When the Jackie Robinson biopic “42” was released in theaters last month, many baseball fans may have gotten reacquainted with the racism that pervaded Major League Baseball for decades. Fans may think that the prejudice exhibited toward Robinson as depicted in the film was an archaic attitude that America turned the corner on with the Civil Rights Act in 1968. It’s not so. While no modern day player dealt with as much scorn as Robinson, some future greats were being labeled by their skin color as late as the 1970s and beyond.
Separate scouting reports filed by Rudy (Cobby) Saatzer on Dave Winfield in 1968 and 1973 use the terms “boy” and “colored” to describe the future Baseball Hall of Famer. The terms were not unusual in the late ’60s and early ’70s, but the racially-tinged vernacular was more common among the Archie Bunker-types and others whose usage was often condescending, if not pejorative. The words are, of course, nowhere near the level of hatred spewed at Robinson circa 1947, but they illustrate the residual insensitivity that remained in the national pastime long after he broke the color-barrier.

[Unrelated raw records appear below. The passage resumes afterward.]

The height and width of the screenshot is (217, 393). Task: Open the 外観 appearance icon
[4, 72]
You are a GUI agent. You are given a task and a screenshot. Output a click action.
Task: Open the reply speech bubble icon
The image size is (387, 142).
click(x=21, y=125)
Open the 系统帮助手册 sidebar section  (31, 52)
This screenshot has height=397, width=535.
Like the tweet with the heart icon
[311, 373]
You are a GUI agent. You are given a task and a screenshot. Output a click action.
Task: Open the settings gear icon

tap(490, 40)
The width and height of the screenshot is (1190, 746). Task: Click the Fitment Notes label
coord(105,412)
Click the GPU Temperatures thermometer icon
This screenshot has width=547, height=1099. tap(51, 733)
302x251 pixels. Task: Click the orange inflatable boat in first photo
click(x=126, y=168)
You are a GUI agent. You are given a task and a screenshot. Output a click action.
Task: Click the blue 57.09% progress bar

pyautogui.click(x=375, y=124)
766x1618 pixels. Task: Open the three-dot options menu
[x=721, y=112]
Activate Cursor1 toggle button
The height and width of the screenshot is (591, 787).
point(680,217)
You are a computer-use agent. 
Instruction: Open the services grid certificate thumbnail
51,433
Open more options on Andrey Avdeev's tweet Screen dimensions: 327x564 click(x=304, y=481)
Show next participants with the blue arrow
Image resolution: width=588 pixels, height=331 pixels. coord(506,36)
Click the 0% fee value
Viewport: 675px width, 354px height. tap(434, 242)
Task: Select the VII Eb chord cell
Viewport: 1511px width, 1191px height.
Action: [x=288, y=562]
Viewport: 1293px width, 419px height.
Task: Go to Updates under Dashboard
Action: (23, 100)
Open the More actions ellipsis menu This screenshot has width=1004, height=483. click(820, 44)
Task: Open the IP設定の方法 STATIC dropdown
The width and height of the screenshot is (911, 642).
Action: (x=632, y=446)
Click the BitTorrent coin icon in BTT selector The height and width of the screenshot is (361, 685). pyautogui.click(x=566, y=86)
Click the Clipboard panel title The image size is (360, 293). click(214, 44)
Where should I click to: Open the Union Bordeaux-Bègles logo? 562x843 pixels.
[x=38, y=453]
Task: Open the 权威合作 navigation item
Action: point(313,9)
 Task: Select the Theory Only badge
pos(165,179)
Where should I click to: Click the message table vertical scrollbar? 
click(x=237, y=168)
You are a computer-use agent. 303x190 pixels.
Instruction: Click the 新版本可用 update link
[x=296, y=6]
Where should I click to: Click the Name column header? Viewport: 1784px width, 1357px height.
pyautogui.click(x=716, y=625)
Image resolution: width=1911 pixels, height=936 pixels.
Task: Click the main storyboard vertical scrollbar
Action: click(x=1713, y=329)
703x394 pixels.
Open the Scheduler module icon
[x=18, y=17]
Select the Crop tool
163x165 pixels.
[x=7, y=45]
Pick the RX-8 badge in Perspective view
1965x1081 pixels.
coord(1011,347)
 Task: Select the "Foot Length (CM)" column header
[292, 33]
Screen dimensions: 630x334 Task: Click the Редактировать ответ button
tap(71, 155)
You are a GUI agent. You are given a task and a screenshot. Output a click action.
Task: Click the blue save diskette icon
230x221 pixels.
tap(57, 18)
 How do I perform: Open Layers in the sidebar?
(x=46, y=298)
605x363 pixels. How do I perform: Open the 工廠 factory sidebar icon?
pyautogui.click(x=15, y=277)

Other notable info on Saatzer’s 1968 and 1973 scouting reports on Winfield:
• Saatzer called Winfield “just a fair hitter.”
• Saatzer checked the “Yes” box under “Agressive.”
• Winfield’s habits were labeled “(Were) questionable, good now.”
• Saatzer noted Winfield was drafted in NBA, ABA and NFL, and praised his leadership.
• Saatzer said Winfield didn’t have “enough bargaining power in basketball to demand a larger bonus.”